The big question coming into Wednesday was not whether the FOMC would adjust its policy rate by 25 basis points (bps), but rather if the FOMC would signal the beginning of a series of consecutive cuts. Would this be a dovish cut or a hawkish cut? Expectations had been for a hawkish statement and dot plot, but after all was said and done, this was a more dovish cut than the market expected.
The Fed did cut rates and signaled that more cuts are in the offing. As was largely expected, the Fed cut rates by 25 bps after holding rates steady over the past five consecutive FOMC meetings. A little surprising, there was only one dissent; many Fed watchers expected more than just one dissent. Stephen Miran, the newly sworn Fed official, voted for a larger half-point rate cut. Looking forward, the Fed’s DOT plot might suggest two more 25 bps cuts in 2025 and one additional cut in 2026.
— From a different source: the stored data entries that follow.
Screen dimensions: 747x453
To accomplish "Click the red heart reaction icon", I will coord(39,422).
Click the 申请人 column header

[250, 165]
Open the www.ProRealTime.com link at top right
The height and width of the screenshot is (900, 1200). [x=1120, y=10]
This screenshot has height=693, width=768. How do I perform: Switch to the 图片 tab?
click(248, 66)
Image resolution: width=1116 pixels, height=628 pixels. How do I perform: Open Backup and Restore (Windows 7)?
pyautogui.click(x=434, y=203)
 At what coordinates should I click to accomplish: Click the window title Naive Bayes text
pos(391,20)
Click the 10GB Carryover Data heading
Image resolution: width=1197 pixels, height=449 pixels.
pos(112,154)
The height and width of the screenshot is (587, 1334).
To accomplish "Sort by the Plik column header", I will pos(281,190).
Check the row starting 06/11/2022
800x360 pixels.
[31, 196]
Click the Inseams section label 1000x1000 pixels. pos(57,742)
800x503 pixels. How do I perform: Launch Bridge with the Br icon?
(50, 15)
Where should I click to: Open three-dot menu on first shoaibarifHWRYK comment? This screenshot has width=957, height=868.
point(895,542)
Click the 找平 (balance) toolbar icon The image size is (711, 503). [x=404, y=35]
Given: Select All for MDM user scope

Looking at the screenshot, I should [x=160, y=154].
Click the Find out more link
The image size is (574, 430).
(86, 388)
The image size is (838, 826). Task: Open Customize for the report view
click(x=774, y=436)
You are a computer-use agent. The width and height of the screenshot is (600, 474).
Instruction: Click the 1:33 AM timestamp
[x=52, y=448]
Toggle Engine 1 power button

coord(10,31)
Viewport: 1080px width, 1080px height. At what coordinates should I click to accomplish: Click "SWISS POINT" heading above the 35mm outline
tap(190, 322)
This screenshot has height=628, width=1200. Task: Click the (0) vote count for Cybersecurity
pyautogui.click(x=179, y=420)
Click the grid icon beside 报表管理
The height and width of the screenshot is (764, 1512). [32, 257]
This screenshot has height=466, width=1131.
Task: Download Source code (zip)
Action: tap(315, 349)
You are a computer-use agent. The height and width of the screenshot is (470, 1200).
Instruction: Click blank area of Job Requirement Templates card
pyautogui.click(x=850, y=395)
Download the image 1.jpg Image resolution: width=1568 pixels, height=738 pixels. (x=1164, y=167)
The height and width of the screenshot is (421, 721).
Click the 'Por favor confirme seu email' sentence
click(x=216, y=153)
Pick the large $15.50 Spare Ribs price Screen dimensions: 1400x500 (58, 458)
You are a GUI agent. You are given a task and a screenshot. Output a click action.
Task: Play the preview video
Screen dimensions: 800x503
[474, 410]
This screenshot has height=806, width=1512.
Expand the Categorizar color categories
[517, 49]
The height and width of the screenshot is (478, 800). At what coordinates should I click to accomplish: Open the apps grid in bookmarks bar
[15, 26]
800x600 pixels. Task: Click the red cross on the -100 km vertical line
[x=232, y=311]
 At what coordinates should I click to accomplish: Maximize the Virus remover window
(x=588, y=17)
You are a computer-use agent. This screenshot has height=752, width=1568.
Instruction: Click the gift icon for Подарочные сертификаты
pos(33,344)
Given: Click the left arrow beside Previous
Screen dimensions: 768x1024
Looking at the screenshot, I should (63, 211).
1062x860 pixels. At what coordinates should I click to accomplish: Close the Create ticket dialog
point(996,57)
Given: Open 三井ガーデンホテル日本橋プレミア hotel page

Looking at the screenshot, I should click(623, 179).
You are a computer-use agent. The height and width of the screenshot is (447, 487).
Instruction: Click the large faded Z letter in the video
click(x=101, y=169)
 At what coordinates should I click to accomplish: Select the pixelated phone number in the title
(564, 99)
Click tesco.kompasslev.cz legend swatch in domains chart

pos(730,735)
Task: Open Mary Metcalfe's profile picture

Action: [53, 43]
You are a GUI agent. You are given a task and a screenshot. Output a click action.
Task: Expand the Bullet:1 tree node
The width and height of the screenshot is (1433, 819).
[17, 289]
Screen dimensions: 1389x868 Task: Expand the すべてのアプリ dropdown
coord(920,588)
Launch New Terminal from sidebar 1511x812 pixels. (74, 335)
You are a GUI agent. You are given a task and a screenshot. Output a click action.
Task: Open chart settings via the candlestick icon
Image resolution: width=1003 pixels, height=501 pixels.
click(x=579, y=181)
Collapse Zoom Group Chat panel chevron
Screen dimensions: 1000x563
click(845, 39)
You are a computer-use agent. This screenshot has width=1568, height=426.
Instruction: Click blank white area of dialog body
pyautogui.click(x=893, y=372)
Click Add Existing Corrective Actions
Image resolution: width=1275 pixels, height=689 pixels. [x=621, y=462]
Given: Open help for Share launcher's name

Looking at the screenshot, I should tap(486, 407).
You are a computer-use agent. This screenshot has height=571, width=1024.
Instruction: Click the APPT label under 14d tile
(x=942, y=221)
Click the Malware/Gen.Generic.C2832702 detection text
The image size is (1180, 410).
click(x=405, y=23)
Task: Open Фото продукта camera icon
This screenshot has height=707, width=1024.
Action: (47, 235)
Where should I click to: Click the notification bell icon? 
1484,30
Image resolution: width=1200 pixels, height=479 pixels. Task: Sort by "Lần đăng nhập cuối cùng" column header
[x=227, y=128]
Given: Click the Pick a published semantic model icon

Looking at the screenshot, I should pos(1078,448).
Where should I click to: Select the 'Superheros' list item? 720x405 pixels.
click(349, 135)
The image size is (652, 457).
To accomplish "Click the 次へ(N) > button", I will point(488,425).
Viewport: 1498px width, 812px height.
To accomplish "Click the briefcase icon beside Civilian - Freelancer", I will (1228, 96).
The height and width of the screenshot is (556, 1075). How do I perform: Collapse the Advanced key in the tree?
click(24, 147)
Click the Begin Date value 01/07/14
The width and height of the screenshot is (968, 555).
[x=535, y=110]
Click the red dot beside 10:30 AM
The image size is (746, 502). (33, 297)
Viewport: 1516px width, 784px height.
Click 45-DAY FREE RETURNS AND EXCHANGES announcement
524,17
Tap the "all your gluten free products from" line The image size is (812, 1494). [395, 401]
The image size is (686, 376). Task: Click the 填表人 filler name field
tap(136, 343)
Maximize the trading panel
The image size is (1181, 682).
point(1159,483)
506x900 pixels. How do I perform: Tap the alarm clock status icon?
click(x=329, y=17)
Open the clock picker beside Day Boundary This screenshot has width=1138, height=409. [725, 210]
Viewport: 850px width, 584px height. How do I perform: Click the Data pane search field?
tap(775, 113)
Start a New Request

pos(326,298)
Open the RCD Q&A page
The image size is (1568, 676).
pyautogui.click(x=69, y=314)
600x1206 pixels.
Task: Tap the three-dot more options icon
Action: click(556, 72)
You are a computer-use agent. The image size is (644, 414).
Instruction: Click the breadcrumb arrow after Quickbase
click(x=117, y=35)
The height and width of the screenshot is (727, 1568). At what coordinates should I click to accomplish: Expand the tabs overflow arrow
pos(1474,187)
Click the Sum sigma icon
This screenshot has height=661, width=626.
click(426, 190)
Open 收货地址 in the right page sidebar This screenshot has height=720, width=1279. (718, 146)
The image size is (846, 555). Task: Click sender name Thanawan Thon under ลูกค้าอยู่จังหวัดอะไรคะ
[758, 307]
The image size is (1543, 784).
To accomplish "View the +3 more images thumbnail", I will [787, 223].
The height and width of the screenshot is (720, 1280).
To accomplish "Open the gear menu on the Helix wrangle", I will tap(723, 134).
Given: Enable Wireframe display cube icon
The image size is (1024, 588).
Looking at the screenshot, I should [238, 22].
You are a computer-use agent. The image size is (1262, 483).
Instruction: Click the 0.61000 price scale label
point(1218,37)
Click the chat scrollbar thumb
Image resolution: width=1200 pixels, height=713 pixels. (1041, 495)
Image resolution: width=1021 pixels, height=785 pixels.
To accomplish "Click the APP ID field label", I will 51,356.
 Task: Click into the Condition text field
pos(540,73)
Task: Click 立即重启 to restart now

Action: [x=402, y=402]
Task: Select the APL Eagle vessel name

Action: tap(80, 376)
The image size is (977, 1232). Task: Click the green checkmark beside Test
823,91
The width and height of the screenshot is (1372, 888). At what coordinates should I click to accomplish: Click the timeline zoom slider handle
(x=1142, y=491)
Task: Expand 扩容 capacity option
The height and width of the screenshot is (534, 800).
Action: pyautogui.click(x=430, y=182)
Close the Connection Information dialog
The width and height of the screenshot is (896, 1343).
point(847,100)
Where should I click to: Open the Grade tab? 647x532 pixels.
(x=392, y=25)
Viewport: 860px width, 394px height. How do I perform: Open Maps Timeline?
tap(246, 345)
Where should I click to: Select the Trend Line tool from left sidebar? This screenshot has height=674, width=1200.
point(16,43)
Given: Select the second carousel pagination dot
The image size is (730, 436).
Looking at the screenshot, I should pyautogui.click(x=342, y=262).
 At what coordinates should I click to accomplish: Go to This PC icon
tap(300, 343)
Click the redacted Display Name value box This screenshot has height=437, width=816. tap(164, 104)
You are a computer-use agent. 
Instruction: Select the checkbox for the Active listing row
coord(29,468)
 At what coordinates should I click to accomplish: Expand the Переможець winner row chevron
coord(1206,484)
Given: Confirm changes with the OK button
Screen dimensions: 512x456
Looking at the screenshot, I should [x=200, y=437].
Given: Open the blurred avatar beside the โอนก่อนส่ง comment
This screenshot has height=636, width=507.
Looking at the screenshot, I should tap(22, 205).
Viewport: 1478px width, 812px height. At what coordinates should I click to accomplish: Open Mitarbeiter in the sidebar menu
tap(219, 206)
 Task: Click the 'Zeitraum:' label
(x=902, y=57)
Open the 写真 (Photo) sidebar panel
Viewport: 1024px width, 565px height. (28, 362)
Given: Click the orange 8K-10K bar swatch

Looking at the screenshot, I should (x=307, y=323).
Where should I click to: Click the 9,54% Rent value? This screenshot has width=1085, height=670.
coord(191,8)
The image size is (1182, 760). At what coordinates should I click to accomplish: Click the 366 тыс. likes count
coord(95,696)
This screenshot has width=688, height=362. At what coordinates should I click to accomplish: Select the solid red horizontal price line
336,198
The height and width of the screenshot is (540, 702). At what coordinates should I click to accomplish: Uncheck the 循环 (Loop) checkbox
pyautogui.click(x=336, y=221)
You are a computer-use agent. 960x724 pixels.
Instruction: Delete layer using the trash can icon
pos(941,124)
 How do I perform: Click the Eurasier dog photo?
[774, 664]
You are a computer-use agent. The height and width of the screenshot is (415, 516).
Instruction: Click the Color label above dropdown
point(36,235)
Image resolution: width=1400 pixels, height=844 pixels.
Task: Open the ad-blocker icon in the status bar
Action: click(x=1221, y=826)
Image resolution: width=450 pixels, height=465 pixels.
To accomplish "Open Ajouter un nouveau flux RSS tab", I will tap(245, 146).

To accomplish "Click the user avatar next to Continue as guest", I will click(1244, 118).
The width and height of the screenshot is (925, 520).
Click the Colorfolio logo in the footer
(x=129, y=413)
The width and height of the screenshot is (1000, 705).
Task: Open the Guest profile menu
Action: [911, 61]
The Fed’s rationale for resuming its rate cut cycle is due to concerns over a weakening labor market: continuing jobless claims remain elevated, job growth has dramatically slowed with large downside revisions, and both the manufacturing sector of the economy and housing remain weak. Policymakers view the cut as an insurance policy against further weakening of the labor market, as Chairman Powell termed it a “risk management cut,” even though GDP continues to grow at a solid pace (3.3% Q2 GDP and the Atlanta Fed GDPNow Forecast for Q3 is currently 3.4%), and inflation remains above the Fed’s 2.0% y/y target.
The Fed downgraded its assessment of the labor market saying, “job gains have slowed and downside risks to employment have risen.” On inflation, the Fed noted that inflation “has moved up and remains somewhat elevated.” Meanwhile the Fed increased its estimate for economic growth from their last projections in June from 1.4% to 1.6% in 2025 and from 1.6% to 1.8% in 2026.
Cutting rates into a resilient economy and record high stock prices risks a melt up in the stock market. Since 1980, there have been 22 times when the Fed has cut rates with the S&P 500 at or near all-time highs; twelve months later the index was higher each time by an average of 13.9%.
Buy the rumor, sell the news? Over the short term, we could see a brief pullback and consolidation as the market has enjoyed a large advance. We would view such a pullback as a buying opportunity before a continued advance into year-end. Technically the market has broadened out with wider participation across sectors and market capitalizations. On the fundamental side, corporate earnings have exceeded expectations and forward earnings for the S&P 500 companies have run out to new highs. We believe both conditions are favorable for established trends to continue.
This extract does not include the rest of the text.